▸ What to work on:
A. In the Blackwater hearing article, how many civilian vehicles did a company convoy ram in one incident?
B. Retype the Blackwater hearing article word for word, from "The mutual defense, in" to "firing the offenders.".
C. Continue the Blackwater hearing article after its last sentence.

▸ Passage shown:
>>>>>
They shoot only when threatened, Blackwater and U.S. officials say.

October 03, 2007|Peter Spiegel | Times Staff Writer

WASHINGTON — Top State Department officials and the head of their beleaguered private security firm, Blackwater USA, put forth a unified defense Tuesday against an onslaught of congressional criticism over the company's violent encounters with Iraqis.

The State Department and security officials attempted to portray Blackwater's armed guards as highly trained professionals who open fire in the streets of Baghdad only when the lives of the diplomats they are hired to protect are threatened.

At a daylong Capitol Hill hearing, Erik Prince -- the company's chairman and a former Navy SEAL -- responded to accusations of misconduct by defending his employees' performance and maintaining that the State Department was a meticulous overseer that held the contractors to exacting standards.

At the same time, the State Department's top Iraq coordinator, David M. Satterfield, praised Blackwater and said its guards had performed "exceedingly well." He denied that the department had improperly allowed contractors to evade prosecution for wrongdoing.

"We do believe that the overall mission of security contractors in Iraq is performed . . . with professionalism, with courage," Satterfield said.

The mutual defense, in back-to-back appearances before the House Oversight Committee, seemed to frustrate congressional Democrats. At one point, Rep. Jan Schakowsky of Illinois accused the State Department's top security official of parroting Blackwater's "talking points."

The lawmakers cited incidents involving Blackwater guards -- whom they accused of being "cowboys" -- and attempted to present a pattern of wrongdoing. For example, Democrats on the panel demanded explanations for how an intoxicated Blackwater contractor shot and killed a guard for Iraq's vice president on Christmas Eve, and why a company convoy had rammed 18 civilian vehicles in another incident.

But Prince, 38, who answered questions politely, sought to depict any wrongdoing as rare occurrences that his company dealt with promptly by firing the offenders.

"If there is any sort of discipline problem, whether it's bad attitude, a dirty weapon, riding someone's bike that's not his, we fire him," Prince said. "If they don't hold to the standard, they have one decision to make: window or aisle."

The high-profile inquiry, held in a packed hearing room in which spectators had waited hours to get seats, came in the aftermath of a Sept. 16 shooting involving Blackwater contractors who were protecting a U.S. diplomatic convoy. At least 11 Iraqis died. The incident enraged Iraqi officials, who accused the guards of firing without provocation. They attempted to strip the company of its right to operate inside the country. In recent weeks, Blackwater and the State Department have defended the guards, saying they had acted in response to an ambush.
<<<<<
▸ Data records:
>>>>>
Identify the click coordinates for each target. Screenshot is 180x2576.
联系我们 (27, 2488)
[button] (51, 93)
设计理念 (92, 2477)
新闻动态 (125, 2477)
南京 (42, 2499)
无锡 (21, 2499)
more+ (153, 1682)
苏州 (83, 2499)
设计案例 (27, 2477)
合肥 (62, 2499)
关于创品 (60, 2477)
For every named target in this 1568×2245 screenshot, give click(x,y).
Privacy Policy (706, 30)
<<<<<
>>>>>
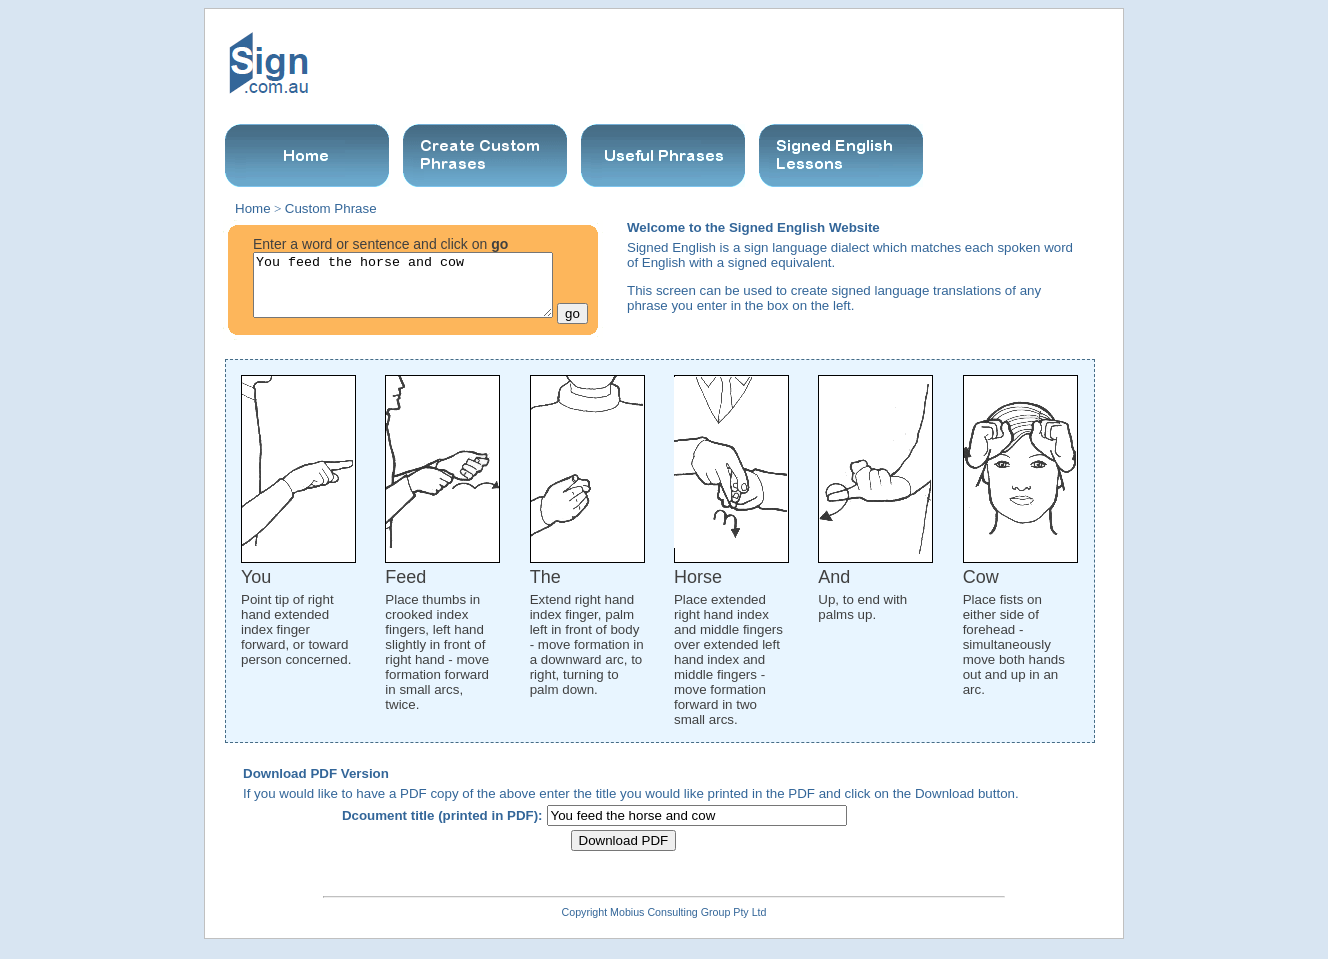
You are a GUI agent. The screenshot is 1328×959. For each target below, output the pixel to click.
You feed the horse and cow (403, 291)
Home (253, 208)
<<<<<
▸ The replies:
A. 18

B.
The mutual defense, in back-to-back appearances before the House Oversight Committee, seemed to frustrate congressional Democrats. At one point, Rep. Jan Schakowsky of Illinois accused the State Department's top security official of parroting Blackwater's "talking points."

The lawmakers cited incidents involving Blackwater guards -- whom they accused of being "cowboys" -- and attempted to present a pattern of wrongdoing. For example, Democrats on the panel demanded explanations for how an intoxicated Blackwater contractor shot and killed a guard for Iraq's vice president on Christmas Eve, and why a company convoy had rammed 18 civilian vehicles in another incident.

But Prince, 38, who answered questions politely, sought to depict any wrongdoing as rare occurrences that his company dealt with promptly by firing the offenders.

C.
But at Tuesday's hearing, committee Chairman Henry A. Waxman (D-Beverly Hills) said he would not raise the Sept. 16 incident with Prince after the Justice Department warned that doing so could compromise a just-opened FBI investigation.

Instead, the hearing focused on the Christmas Eve shooting, in which the Blackwater guard was whisked out of Iraq less than 36 hours after the slaying of an Iraqi bodyguard. Pressed to explain Blackwater's decision not to punish the unidentified contractor more severely, Prince said the company had done all it legally could.

"Sir, we fired him. We fined him," Prince said. "But we, as a private organization, can't do anything more. We can't flog him. We can't incarcerate him. That's up to the Justice Department. We are not empowered to enforce U.S. law."

The Justice Department has said an investigation into the incident is ongoing. An e-mail obtained by the committee and made public Tuesday showed that Blackwater withheld $13,067 in bonuses from the contractor involved in the shooting and forced him to pay his airfare back to the U.S., valued at $1,630.

Committee members appeared most frustrated with answers from State Department officials, including Satterfield, who at times stepped around questions about specific incidents and U.S. laws.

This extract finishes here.